Discriminatory laws, policies and practices distort customary law, undermine security of tenure and rights in land while entrenching the powers of traditional authorities. The ARD has challenged these undemocratic practices and discriminatory laws through campaigns on the ground and through test cases brought before the courts.
The ARD has mobilised for the review of the Traditional Leadership and Governance Framework Act which prevents rural people from addressing the complex legacies of the apartheid Bantustans.
The Alliance successfully contested the implementation of the Communal Land Rights Act (CLRA) which was struck down by the Constitutional Court together with its legal advisors.
The ARD campaigned tirelessly against the Traditional Courts Bill. This resulted in as vote against the government-sponsored draft law in parliament’s National Council of Provinces (NCOP). The ARD succeeded in amplifying the voices of rural women who have been at the forefront of opposition to the TCB. The ARD argued that the Bill would create a separate legal system for the 18 million people living in the former Bantustans and make them subjects of traditional leaders with second class rights in the South African democracy.
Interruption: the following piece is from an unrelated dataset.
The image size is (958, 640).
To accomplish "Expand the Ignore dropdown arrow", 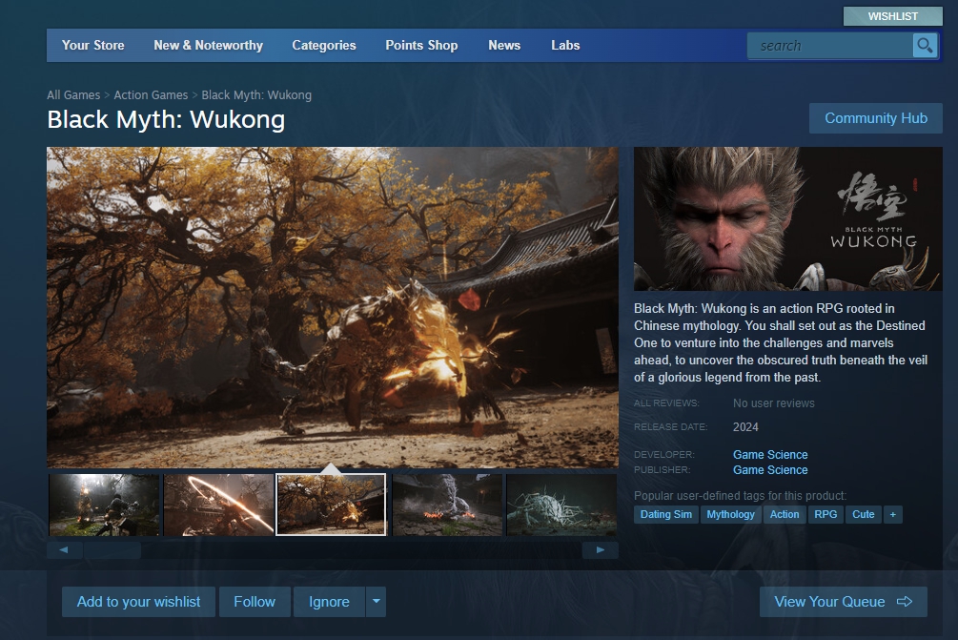I will click(377, 602).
The ARD is renewing its oversight and activism following the reintroduction of a revised TCB in 2017.
The ARD has consistently argued that democratic South Africa has failed to meet key constitutional obligations to ensure security of land tenure for residents of the former bantustans.
The ARD is currently organising across the country to highlight the implications of the Traditional and Khoi-San Leadership Bill which seeks to entrench apartheid geographies with its proposals to establish traditional councils based on the old “tribal authorities” of the Bantustans which were established in terms of the 1951 Bantu Authorities Act.